# DIRECTIONS FOR THIS TASK:
Rewrite the lines below as a Markdown table with a Row column holding a running number and a Line text column holding each line. Leave out blank lines.

[START]

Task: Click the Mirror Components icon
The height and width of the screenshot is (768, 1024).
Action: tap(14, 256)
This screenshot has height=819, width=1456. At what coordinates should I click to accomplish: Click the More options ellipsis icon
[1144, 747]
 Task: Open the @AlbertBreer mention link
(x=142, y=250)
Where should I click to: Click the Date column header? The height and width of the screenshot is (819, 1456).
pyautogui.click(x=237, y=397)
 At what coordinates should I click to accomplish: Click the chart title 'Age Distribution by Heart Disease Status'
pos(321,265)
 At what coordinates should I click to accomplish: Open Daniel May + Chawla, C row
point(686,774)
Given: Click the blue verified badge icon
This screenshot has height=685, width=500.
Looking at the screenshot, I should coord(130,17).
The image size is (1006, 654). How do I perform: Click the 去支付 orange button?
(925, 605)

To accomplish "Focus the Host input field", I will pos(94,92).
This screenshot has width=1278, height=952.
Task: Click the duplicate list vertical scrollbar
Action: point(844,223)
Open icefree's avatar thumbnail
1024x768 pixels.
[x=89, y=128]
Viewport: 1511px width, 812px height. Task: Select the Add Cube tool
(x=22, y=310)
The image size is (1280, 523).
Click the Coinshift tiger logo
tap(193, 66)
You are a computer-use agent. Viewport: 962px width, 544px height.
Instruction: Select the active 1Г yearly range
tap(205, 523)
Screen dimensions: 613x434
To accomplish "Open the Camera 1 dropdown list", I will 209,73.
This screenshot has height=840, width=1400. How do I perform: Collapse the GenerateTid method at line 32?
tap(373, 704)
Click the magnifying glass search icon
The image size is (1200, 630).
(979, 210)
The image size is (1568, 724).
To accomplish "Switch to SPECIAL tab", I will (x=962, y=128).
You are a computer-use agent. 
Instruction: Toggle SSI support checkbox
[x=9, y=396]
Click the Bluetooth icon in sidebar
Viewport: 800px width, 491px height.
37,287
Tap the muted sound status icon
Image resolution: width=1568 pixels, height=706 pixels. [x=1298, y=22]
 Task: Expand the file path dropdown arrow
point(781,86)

[END]

# FINAL RESULT:
| Row | Line text |
|---|---|
| 1 | Task: Click the Mirror Components icon |
| 2 | The height and width of the screenshot is (768, 1024). |
| 3 | Action: tap(14, 256) |
| 4 | This screenshot has height=819, width=1456. At what coordinates should I click to accomplish: Click the More options ellipsis icon |
| 5 | [1144, 747] |
| 6 |  Task: Open the @AlbertBreer mention link |
| 7 | (x=142, y=250) |
| 8 | Where should I click to: Click the Date column header? The height and width of the screenshot is (819, 1456). |
| 9 | pyautogui.click(x=237, y=397) |
| 10 |  At what coordinates should I click to accomplish: Click the chart title 'Age Distribution by Heart Disease Status' |
| 11 | pos(321,265) |
| 12 |  At what coordinates should I click to accomplish: Open Daniel May + Chawla, C row |
| 13 | point(686,774) |
| 14 | Given: Click the blue verified badge icon |
| 15 | This screenshot has height=685, width=500. |
| 16 | Looking at the screenshot, I should coord(130,17). |
| 17 | The image size is (1006, 654). How do I perform: Click the 去支付 orange button? |
| 18 | (925, 605) |
| 19 | To accomplish "Focus the Host input field", I will pos(94,92). |
| 20 | This screenshot has width=1278, height=952. |
| 21 | Task: Click the duplicate list vertical scrollbar |
| 22 | Action: point(844,223) |
| 23 | Open icefree's avatar thumbnail |
| 24 | 1024x768 pixels. |
| 25 | [x=89, y=128] |
| 26 | Viewport: 1511px width, 812px height. Task: Select the Add Cube tool |
| 27 | (x=22, y=310) |
| 28 | The image size is (1280, 523). |
| 29 | Click the Coinshift tiger logo |
| 30 | tap(193, 66) |
| 31 | You are a computer-use agent. Viewport: 962px width, 544px height. |
| 32 | Instruction: Select the active 1Г yearly range |
| 33 | tap(205, 523) |
| 34 | Screen dimensions: 613x434 |
| 35 | To accomplish "Open the Camera 1 dropdown list", I will 209,73. |
| 36 | This screenshot has height=840, width=1400. How do I perform: Collapse the GenerateTid method at line 32? |
| 37 | tap(373, 704) |
| 38 | Click the magnifying glass search icon |
| 39 | The image size is (1200, 630). |
| 40 | (979, 210) |
| 41 | The image size is (1568, 724). |
| 42 | To accomplish "Switch to SPECIAL tab", I will (x=962, y=128). |
| 43 | You are a computer-use agent.  |
| 44 | Instruction: Toggle SSI support checkbox |
| 45 | [x=9, y=396] |
| 46 | Click the Bluetooth icon in sidebar |
| 47 | Viewport: 800px width, 491px height. |
| 48 | 37,287 |
| 49 | Tap the muted sound status icon |
| 50 | Image resolution: width=1568 pixels, height=706 pixels. [x=1298, y=22] |
| 51 |  Task: Expand the file path dropdown arrow |
| 52 | point(781,86) |